🤖 AI Summary
To address class imbalance and inadequate manifold structure modeling in high-dimensional medical imaging data, this paper proposes the Hellinger–Kantorovich (HK) metric based on unbalanced optimal transport (UOT), establishing a unified framework for dimensionality reduction and supervised/unsupervised learning. Unlike Euclidean distance or balanced optimal transport (OT), the HK metric explicitly accounts for mass non-conservation, yielding greater robustness in characterizing heterogeneous sample distributions. Comprehensive evaluation on benchmarks including MedMNIST demonstrates that our method significantly outperforms standard OT in classification—achieving superior performance in 81% of experimental settings—and surpasses both Euclidean distance and OT baselines in clustering across 58% of scenarios.
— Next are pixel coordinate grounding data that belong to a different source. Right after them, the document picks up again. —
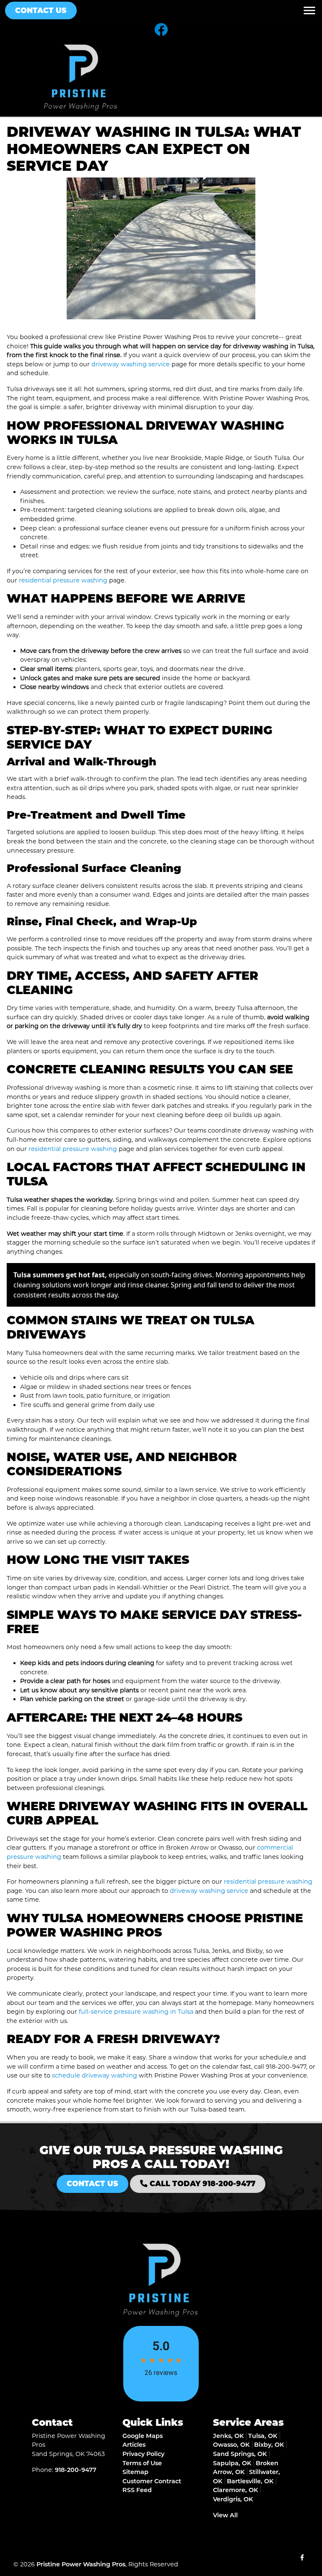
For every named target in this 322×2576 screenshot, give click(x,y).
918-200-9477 (286, 2066)
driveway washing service (130, 364)
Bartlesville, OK (250, 2481)
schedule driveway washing (94, 2075)
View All (225, 2515)
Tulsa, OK (262, 2436)
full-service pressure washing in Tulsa (136, 2011)
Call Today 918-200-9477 (201, 2183)
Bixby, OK (269, 2444)
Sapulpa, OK (232, 2463)
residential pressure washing (63, 580)
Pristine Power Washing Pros (80, 2564)
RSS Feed (137, 2490)
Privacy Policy (143, 2454)
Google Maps (142, 2436)
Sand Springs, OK (240, 2454)
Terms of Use (142, 2463)
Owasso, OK (231, 2444)
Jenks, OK (228, 2436)
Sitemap (135, 2472)
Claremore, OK (235, 2490)
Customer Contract (151, 2481)
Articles (133, 2444)
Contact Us (41, 10)
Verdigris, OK (233, 2499)
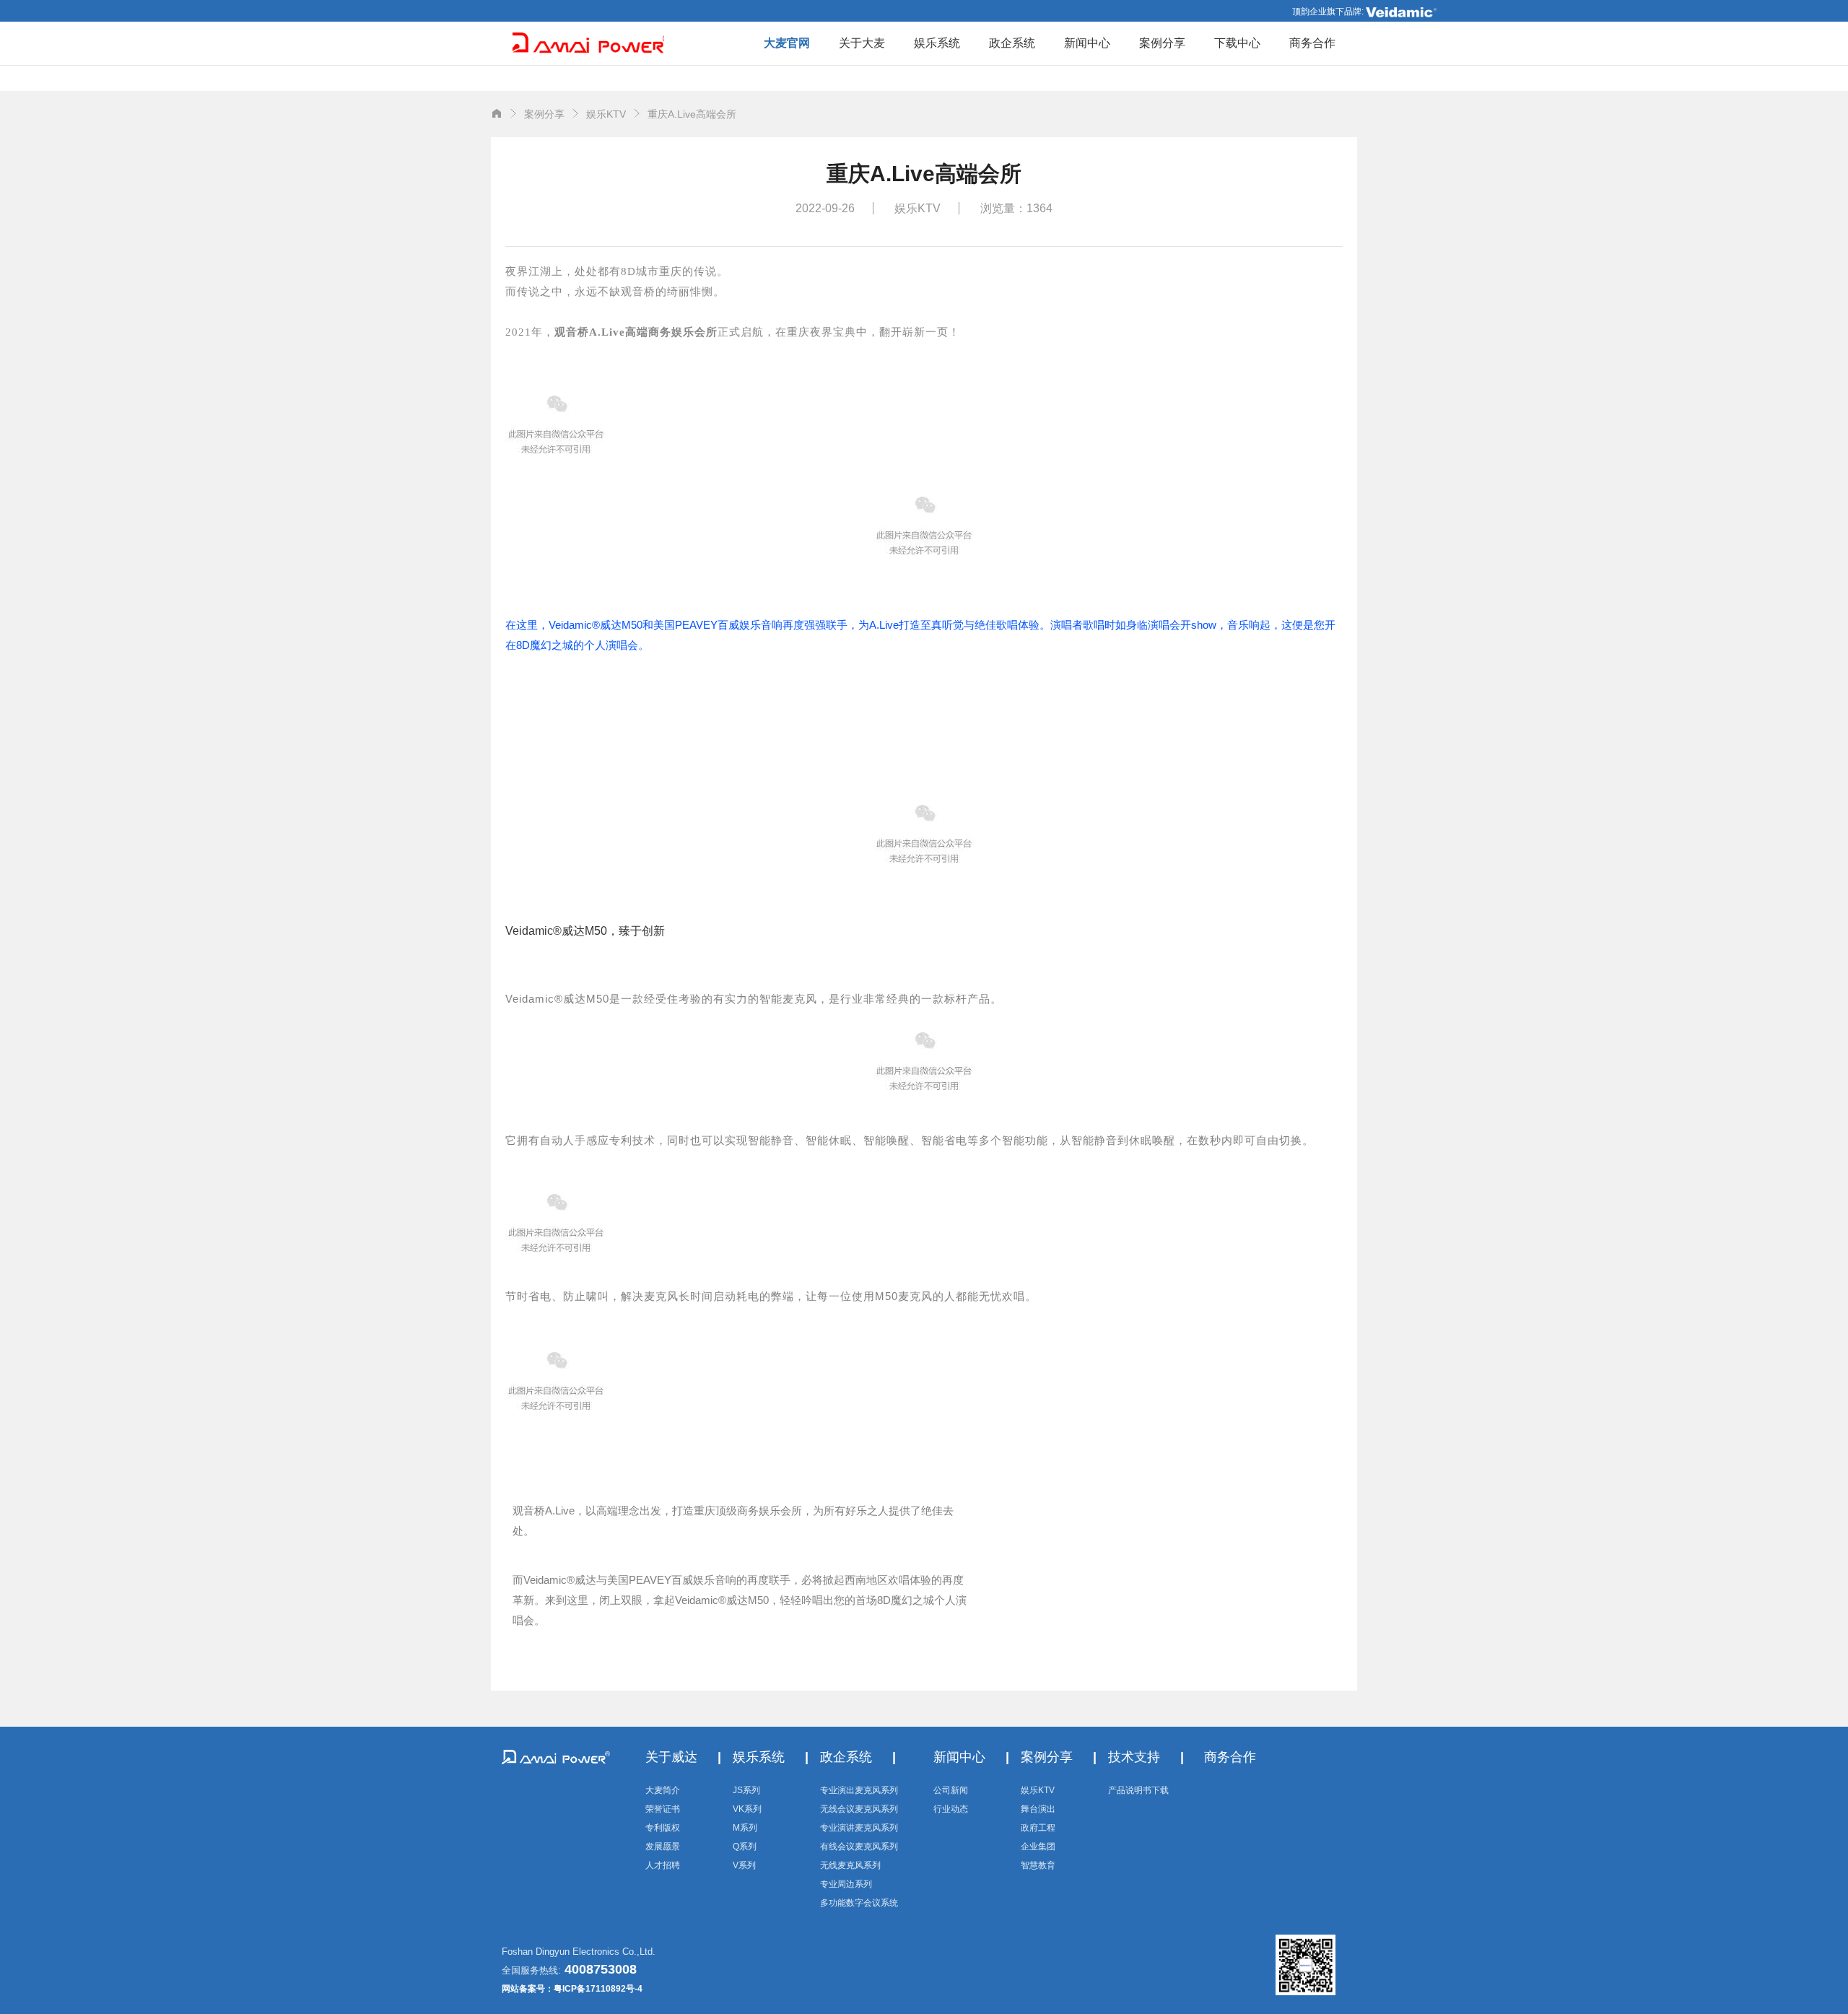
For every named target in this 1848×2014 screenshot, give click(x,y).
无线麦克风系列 (850, 1865)
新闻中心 (1087, 43)
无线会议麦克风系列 (859, 1809)
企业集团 (1038, 1846)
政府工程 (1038, 1828)
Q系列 (745, 1846)
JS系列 (746, 1790)
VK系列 (747, 1809)
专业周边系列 (846, 1884)
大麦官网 (787, 43)
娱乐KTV (1038, 1790)
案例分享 (1162, 43)
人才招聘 (662, 1865)
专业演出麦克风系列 (859, 1790)
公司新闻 (950, 1790)
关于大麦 (862, 43)
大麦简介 (662, 1790)
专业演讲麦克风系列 (859, 1828)
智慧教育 (1038, 1865)
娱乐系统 (937, 43)
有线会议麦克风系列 (859, 1846)
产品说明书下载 (1138, 1790)
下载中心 (1237, 43)
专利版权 (662, 1828)
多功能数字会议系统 (859, 1903)
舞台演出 (1038, 1809)
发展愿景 (662, 1846)
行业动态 (950, 1809)
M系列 (745, 1828)
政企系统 (1012, 43)
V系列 (744, 1865)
The core contribution lies in the first integration of the HK metric into manifold learning pipelines, thereby introducing a representation learning paradigm for imbalanced medical data that jointly ensures geometric fidelity and statistical robustness.
📝 Abstract
This paper proposes the use of the Hellinger--Kantorovich metric from unbalanced optimal transport (UOT) in a dimensionality reduction and learning (supervised and unsupervised) pipeline. The performance of UOT is compared to that of regular OT and Euclidean-based dimensionality reduction methods on several benchmark datasets including MedMNIST. The experimental results demonstrate that, on average, UOT shows improvement over both Euclidean and OT-based methods as verified by statistical hypothesis tests. In particular, on the MedMNIST datasets, UOT outperforms OT in classification 81% of the time. For clustering MedMNIST, UOT outperforms OT 83% of the time and outperforms both other metrics 58% of the time.